En 1624 se embarca en Cartagena de Indias. Ya es el mismo Rey Planeta quien la solicita. Tras desembarcar en Cádiz, permanece en Sevilla diez días, “en hábito de hombre”, asediada por la muchedumbre. Llega a Madrid envuelta en tal expectación que la aconsejan ocultarse. Es el personaje de moda en la Corte, aquel a quien todos codician ver y celebrar. Más que nadie, ese rey que ve en ella un personaje digno de las apasionantes comedias de Lope, un raro centauro vascongado, hecho a sí mismo en las indias fabulosas de las Amazonas. En un país en bancarrota, le concede una renta vitalicia de ochocientos escudos que ya hubiera querido para sí Juan Sebastián Elcano tras dar la vuelta al mundo. ¿Acaso no la dio a su manera?

Así lo sancionaría el mismo Papa, Maffeo Barberini -Urbano VIII-, cuando la convoca al Vaticano. Aparta de su paso a la muy santa Inquisición, y “santifica” a la de Erauso bendiciéndola ante el pleno colegio cardenalicio. Una ceremonia que se celebra con una fiesta de alto bordo en el mismo Vaticano. ¿A cuenta de qué proeza a favor de la Cristiandad? ¿Nada más que por el mero accidente de haber sido novicia y luego alférez, ocultando su sexo? Aquí sí podemos consentirnos ser contemporáneos: revelar su condición a cara descubierta, abrir esa brecha de visibilidad transexual, cuando aún ni siuquiera se concebía el término, importaba más que ganar cien batallas.

Ganada la decisiva, un giro de guion absoluto. Catalina de Erauso ha sido colmada de honores, ha ganado el reconocimiento universal. ¿Qué hace? Vuelve a embarcarse, ahora rumbo a Veracruz, y desaparece del mundo que tanto la ha celebrado, llevando la vida de un humilde arriero. Muere en los altos de Orizaba, sin más compañía que dos mulas de carga. También entre dos volcanes. De nombres bien proféticos en lo que afecta a la entraña de su historia. Uno, el Cihuatlampa, traduce su nombre, del náhuatl, como “Allá donde las mujeres se levantan”. El otro, también en su misma lengua, lleva el nombre de su virgen guerrera, Nahuani.

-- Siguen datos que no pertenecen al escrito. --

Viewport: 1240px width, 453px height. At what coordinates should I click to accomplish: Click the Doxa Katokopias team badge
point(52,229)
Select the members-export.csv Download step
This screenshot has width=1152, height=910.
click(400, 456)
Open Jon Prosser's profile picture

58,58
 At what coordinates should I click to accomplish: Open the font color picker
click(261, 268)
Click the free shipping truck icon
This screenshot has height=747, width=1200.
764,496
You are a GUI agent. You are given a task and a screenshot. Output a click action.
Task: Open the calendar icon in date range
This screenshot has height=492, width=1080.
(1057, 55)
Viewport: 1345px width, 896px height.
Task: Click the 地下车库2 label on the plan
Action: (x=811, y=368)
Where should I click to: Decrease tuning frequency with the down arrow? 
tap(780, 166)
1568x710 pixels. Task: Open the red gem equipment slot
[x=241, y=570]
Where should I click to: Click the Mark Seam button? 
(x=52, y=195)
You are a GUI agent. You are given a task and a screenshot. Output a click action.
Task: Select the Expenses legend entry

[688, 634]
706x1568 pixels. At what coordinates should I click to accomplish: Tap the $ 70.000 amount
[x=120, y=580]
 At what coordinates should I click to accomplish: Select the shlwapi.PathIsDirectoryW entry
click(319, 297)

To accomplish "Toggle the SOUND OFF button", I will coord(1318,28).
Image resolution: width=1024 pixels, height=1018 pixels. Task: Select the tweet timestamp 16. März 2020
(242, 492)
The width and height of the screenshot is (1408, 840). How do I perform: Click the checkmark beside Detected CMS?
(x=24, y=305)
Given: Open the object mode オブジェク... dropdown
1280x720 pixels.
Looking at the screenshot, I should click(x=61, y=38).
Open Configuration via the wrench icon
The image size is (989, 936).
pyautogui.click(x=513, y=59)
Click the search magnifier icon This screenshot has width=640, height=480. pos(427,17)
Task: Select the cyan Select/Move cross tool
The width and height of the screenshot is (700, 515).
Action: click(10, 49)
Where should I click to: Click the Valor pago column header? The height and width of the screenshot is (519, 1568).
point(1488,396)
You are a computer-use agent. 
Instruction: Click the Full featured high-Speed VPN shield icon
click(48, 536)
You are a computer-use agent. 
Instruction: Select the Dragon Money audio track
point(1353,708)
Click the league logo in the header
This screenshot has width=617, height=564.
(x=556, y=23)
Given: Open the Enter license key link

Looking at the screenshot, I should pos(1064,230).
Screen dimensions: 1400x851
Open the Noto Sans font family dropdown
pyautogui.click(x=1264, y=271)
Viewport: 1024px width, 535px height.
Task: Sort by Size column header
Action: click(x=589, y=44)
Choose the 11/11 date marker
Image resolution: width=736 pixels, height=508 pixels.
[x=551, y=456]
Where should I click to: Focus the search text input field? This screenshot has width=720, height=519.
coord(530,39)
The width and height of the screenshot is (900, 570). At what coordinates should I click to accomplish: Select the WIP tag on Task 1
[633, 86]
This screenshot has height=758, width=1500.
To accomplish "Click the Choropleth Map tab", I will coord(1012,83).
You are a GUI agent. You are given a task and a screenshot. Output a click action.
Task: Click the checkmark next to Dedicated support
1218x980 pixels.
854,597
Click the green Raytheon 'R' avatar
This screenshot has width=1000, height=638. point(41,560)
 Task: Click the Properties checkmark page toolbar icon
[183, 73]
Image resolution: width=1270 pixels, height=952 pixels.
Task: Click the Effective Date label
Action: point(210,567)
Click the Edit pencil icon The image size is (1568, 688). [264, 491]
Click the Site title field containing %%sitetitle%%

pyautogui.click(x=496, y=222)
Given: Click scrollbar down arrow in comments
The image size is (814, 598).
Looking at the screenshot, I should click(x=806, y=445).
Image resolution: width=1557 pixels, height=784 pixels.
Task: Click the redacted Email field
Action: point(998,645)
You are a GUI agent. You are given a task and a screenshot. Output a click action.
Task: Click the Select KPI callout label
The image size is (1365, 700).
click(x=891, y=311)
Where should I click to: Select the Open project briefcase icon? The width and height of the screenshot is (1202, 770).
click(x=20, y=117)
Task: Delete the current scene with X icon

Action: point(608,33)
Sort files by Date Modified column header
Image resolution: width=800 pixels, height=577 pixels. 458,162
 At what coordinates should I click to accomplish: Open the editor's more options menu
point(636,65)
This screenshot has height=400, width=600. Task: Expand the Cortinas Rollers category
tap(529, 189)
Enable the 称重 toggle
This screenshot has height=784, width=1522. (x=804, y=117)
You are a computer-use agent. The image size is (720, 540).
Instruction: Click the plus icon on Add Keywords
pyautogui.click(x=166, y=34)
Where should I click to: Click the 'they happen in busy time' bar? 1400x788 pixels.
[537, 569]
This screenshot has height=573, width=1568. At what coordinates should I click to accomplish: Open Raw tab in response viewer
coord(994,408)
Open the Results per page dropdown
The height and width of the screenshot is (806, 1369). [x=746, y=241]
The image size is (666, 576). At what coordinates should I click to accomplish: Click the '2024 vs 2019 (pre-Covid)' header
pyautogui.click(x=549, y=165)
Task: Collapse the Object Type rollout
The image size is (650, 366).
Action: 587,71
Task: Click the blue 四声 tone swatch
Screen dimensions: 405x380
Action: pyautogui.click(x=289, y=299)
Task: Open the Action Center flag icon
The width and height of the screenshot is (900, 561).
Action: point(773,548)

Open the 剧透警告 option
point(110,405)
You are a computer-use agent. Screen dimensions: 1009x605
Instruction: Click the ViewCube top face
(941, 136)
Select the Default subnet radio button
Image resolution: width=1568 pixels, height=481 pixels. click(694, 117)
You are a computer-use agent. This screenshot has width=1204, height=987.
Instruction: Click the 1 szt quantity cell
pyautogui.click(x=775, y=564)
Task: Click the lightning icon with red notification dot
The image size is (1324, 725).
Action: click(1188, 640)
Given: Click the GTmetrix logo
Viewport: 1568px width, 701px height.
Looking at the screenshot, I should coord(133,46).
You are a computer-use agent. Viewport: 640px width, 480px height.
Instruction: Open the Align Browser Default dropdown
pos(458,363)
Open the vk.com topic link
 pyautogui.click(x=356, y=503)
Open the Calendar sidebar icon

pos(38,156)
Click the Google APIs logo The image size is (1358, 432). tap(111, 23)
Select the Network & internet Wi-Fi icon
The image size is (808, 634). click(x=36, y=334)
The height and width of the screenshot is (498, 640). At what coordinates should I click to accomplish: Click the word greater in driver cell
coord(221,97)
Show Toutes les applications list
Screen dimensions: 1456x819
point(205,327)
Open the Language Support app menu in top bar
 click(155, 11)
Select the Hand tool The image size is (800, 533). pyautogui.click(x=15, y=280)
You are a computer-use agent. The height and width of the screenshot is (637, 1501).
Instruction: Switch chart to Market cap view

A veces la vida se complace en estas paradojas, como si buscara cerrar el círculo de un personaje más grande que ella. La Monja Alférez, viene a morir en el altar de una virgen guerrera indígena. Tan cerca del cielo como del infierno, si nos atenemos a la cercanía de esos dos volcanes. Allá donde las mujeres se levantan.

Nunca antes se conoció un caso semejante, ni se conocería después. Única en su género y en todos los géneros. Se forjó una máscara que revelaba su identidad. Un personaje que acabó suplantando a su persona física, igual que el papel se apodera del actor. Con una salvedad: ella no actuaba. Se interpretó tal como se sentía. Hasta el final. Única en su género, como decíamos. Y en todos los géneros. Catalina de Erauso, pasión y gloria. La que merece, la que le debemos.